##### Supplied records #####

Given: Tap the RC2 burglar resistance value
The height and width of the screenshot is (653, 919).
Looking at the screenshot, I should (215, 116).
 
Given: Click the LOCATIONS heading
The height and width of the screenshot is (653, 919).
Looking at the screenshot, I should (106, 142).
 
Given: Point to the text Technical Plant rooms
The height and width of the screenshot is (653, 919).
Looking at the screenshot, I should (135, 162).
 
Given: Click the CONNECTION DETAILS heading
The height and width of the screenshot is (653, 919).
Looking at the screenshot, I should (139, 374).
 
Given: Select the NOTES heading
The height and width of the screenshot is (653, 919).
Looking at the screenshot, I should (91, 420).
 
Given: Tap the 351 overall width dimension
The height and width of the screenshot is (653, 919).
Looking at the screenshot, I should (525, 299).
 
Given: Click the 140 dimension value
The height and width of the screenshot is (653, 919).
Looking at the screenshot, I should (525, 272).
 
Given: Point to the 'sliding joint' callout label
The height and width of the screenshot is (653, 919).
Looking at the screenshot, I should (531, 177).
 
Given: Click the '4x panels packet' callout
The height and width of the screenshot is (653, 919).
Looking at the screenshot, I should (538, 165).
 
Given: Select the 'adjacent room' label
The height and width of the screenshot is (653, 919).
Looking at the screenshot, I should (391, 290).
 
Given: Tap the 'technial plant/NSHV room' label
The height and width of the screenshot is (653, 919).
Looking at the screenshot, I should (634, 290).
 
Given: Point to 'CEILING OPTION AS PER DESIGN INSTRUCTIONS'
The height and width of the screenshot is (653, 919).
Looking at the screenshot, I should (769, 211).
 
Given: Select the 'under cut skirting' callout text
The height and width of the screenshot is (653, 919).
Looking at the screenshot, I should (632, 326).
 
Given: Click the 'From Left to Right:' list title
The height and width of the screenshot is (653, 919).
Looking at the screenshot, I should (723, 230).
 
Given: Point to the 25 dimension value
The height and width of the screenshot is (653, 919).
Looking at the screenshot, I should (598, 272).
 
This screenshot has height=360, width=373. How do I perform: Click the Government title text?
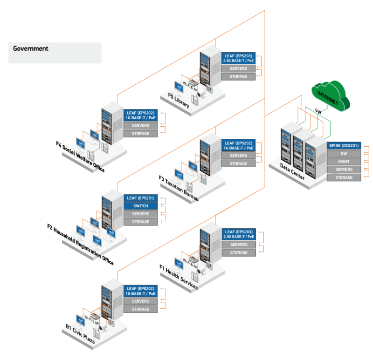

#####

• **Exercise**: Print all of the entries above word for word, omitting the picture.

• **Task response**:
Given: Tap the RC2 burglar resistance value
The height and width of the screenshot is (653, 919).
Looking at the screenshot, I should (215, 116).
 
Given: Click the LOCATIONS heading
The height and width of the screenshot is (653, 919).
Looking at the screenshot, I should (106, 142).
 
Given: Point to the text Technical Plant rooms
The height and width of the screenshot is (653, 919).
Looking at the screenshot, I should (135, 162).
 
Given: Click the CONNECTION DETAILS heading
The height and width of the screenshot is (653, 919).
Looking at the screenshot, I should (139, 374).
 
Given: Select the NOTES heading
The height and width of the screenshot is (653, 919).
Looking at the screenshot, I should (91, 420).
 
Given: Tap the 351 overall width dimension
The height and width of the screenshot is (653, 919).
Looking at the screenshot, I should (525, 299).
 
Given: Click the 140 dimension value
The height and width of the screenshot is (653, 919).
Looking at the screenshot, I should (525, 272).
 
Given: Point to the 'sliding joint' callout label
The height and width of the screenshot is (653, 919).
Looking at the screenshot, I should (531, 177).
 
Given: Click the '4x panels packet' callout
The height and width of the screenshot is (653, 919).
Looking at the screenshot, I should (538, 165).
 
Given: Select the 'adjacent room' label
The height and width of the screenshot is (653, 919).
Looking at the screenshot, I should (391, 290).
 
Given: Tap the 'technial plant/NSHV room' label
The height and width of the screenshot is (653, 919).
Looking at the screenshot, I should (634, 290).
 
Given: Point to 'CEILING OPTION AS PER DESIGN INSTRUCTIONS'
The height and width of the screenshot is (653, 919).
Looking at the screenshot, I should (769, 211).
 
Given: Select the 'under cut skirting' callout text
The height and width of the screenshot is (653, 919).
Looking at the screenshot, I should (632, 326).
 
Given: Click the 'From Left to Right:' list title
The height and width of the screenshot is (653, 919).
Looking at the screenshot, I should (723, 230).
 
Given: Point to the 25 dimension value
The height and width of the screenshot is (653, 919).
Looking at the screenshot, I should (598, 272).
 
This screenshot has height=360, width=373. How do I perform: Click the Government title text?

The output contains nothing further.